Aim of the exercise: Copy out the items word for word, starting at the line containing "Where should I" and ending after the line containing "1026x797 pixels.". Leave out the pictures.

Excerpted records:
+===+

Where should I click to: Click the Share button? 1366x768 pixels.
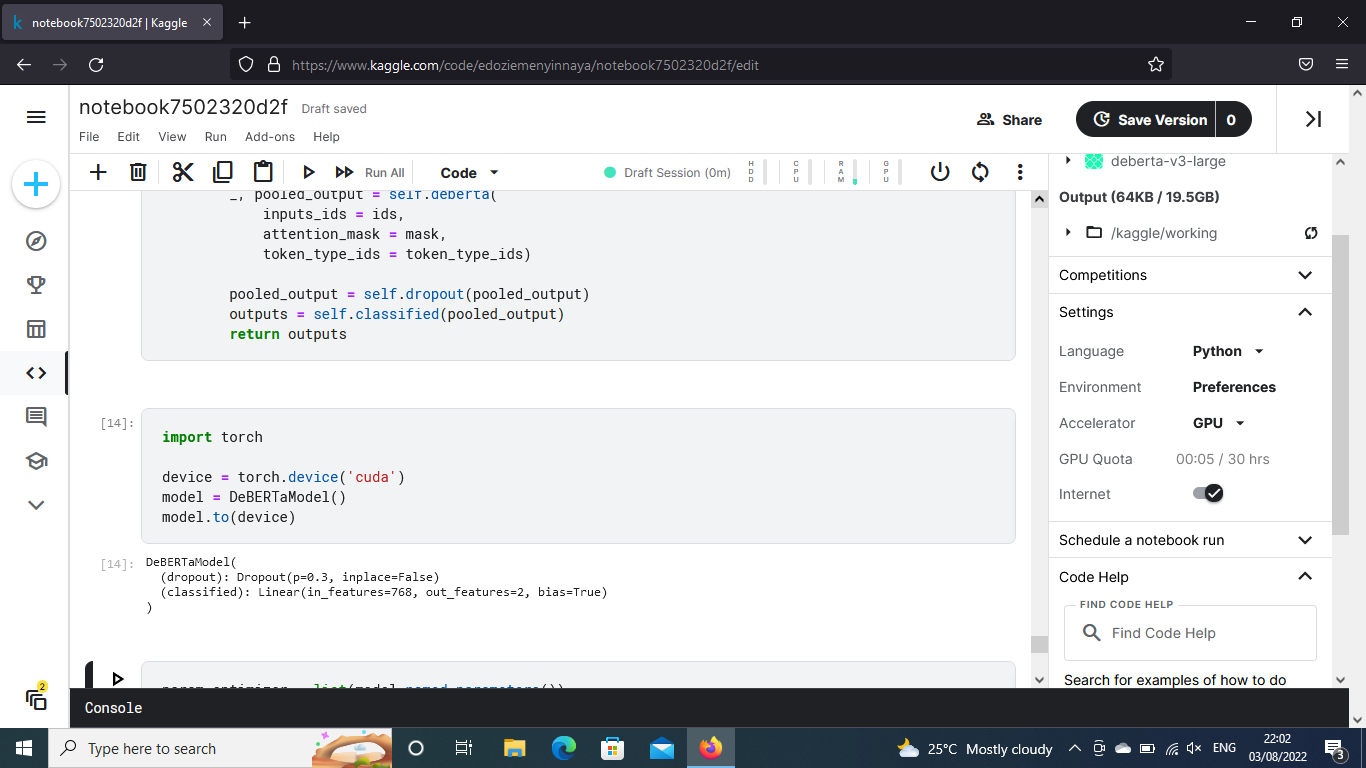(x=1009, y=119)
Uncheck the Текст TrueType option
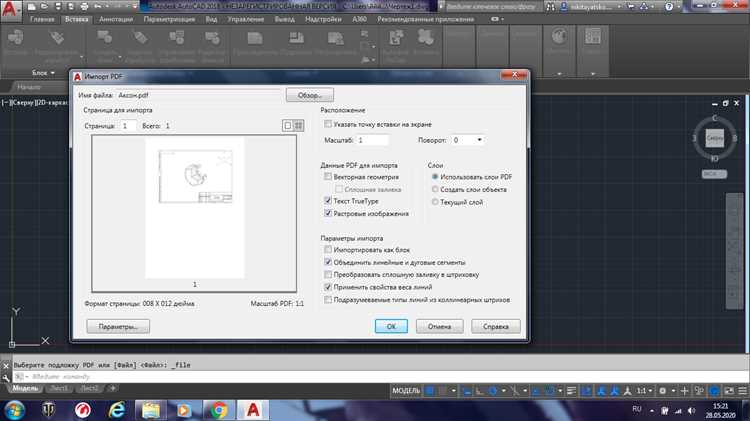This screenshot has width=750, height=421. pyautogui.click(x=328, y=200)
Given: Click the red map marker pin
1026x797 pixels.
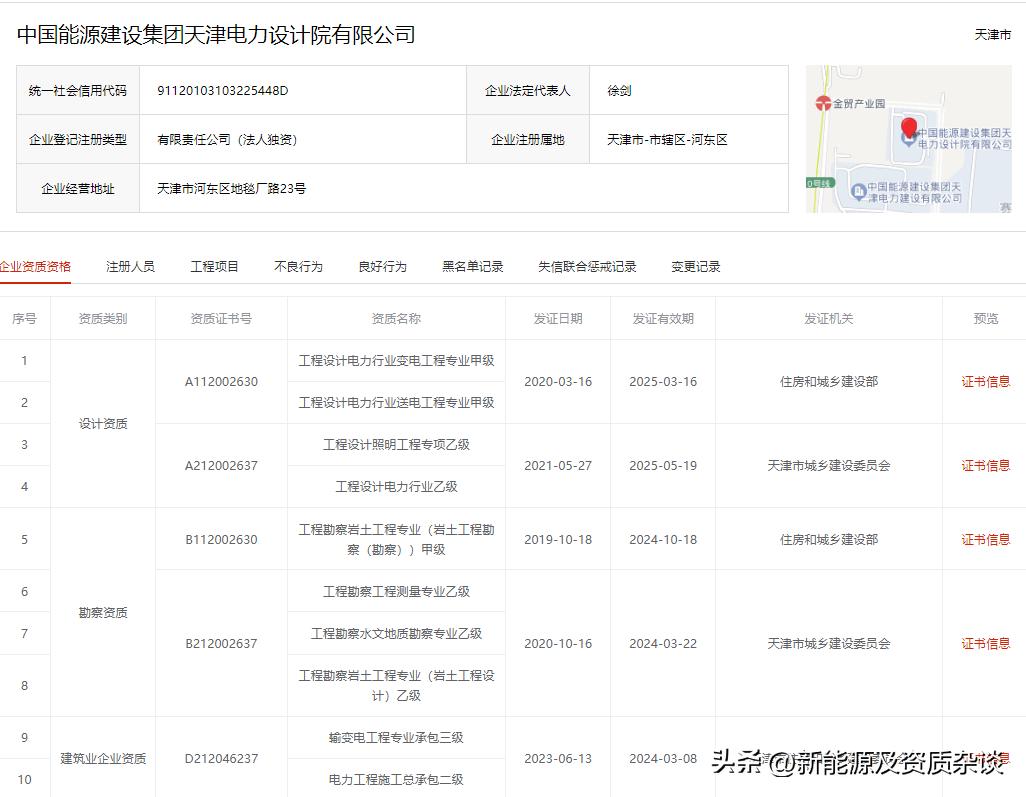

+===+

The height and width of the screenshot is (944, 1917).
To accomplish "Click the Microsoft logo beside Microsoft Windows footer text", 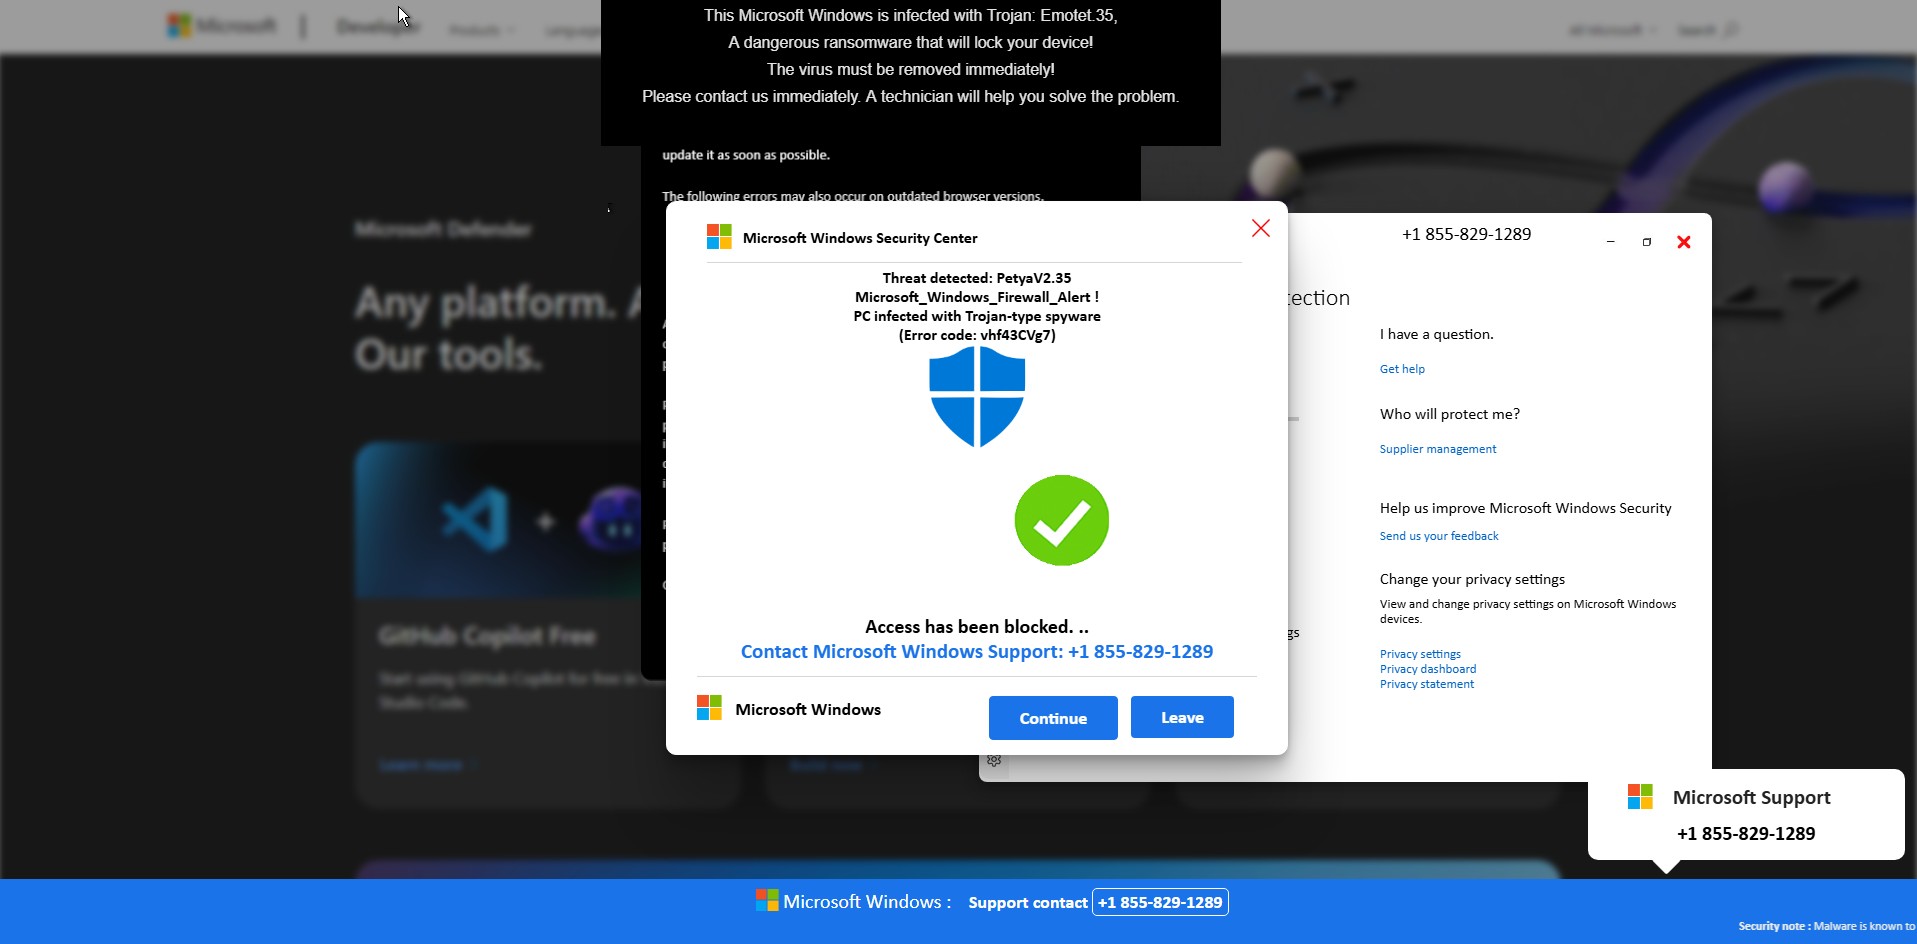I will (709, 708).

+===+

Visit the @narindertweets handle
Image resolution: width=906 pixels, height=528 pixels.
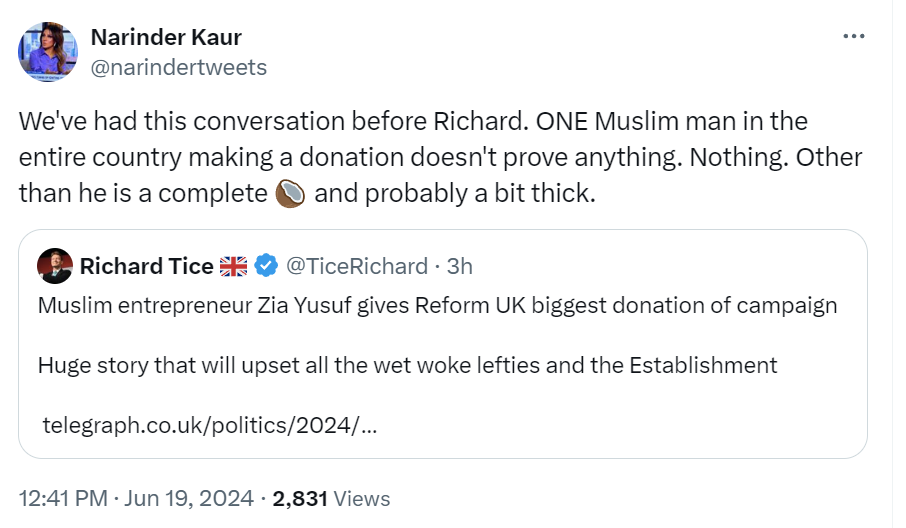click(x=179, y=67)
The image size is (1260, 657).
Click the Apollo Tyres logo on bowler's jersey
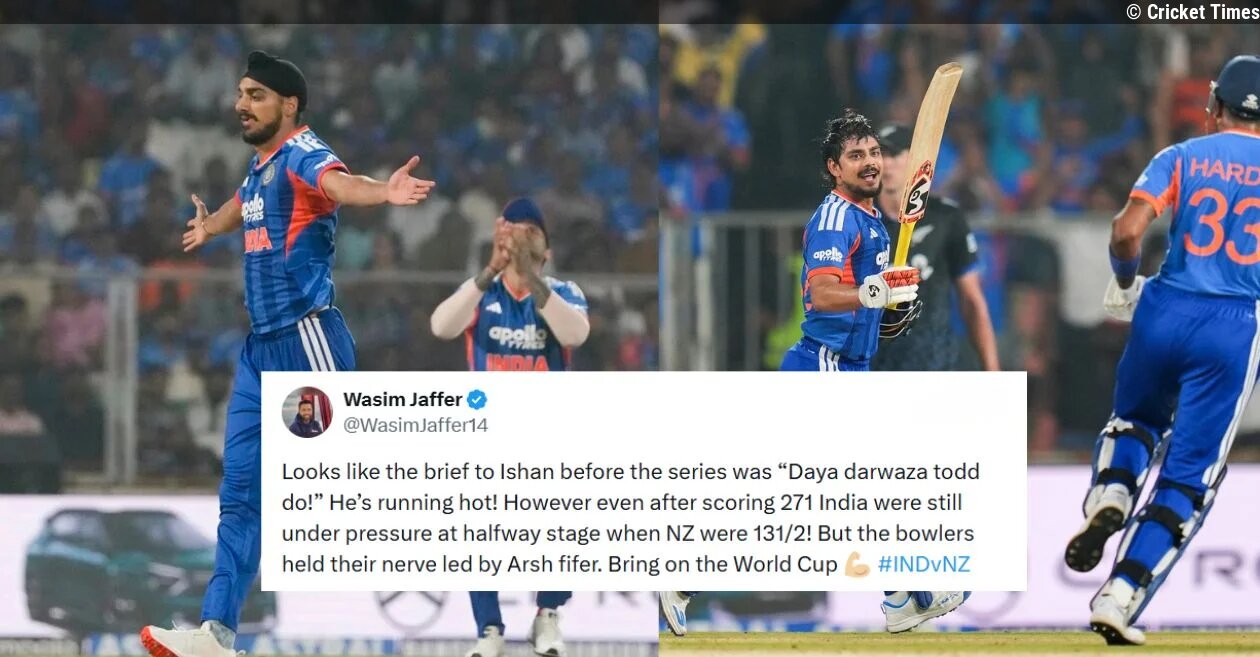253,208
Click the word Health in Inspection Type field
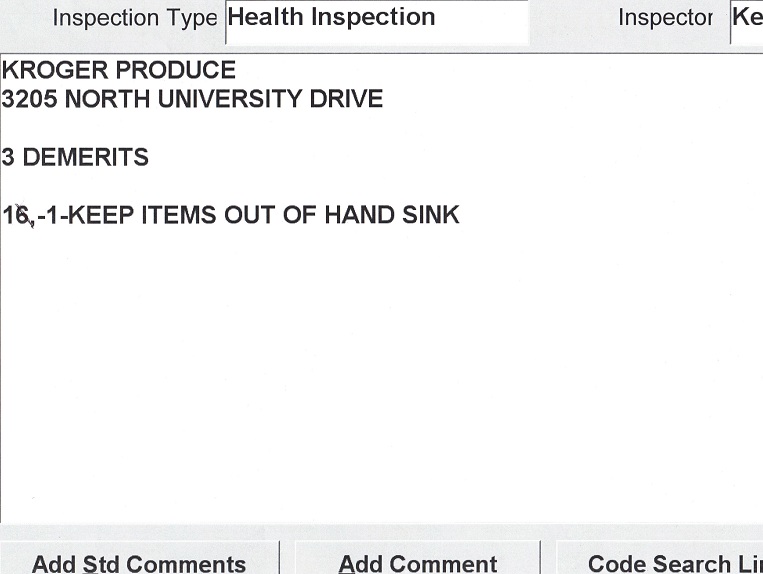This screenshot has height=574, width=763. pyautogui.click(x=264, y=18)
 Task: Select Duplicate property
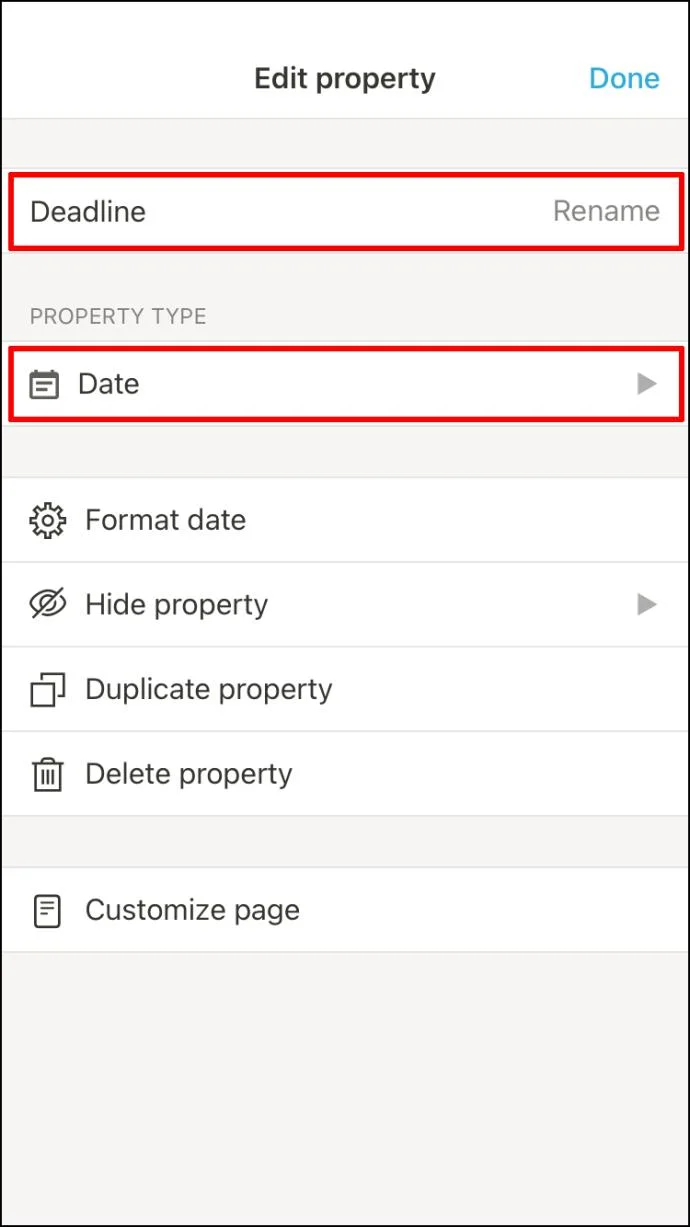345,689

+===+

Right answer:
Where should I click to: Click the Share button? 1366x768 pixels.
(x=1009, y=119)
Uncheck the Текст TrueType option
This screenshot has width=750, height=421. pyautogui.click(x=328, y=200)
Given: Click the red map marker pin
1026x797 pixels.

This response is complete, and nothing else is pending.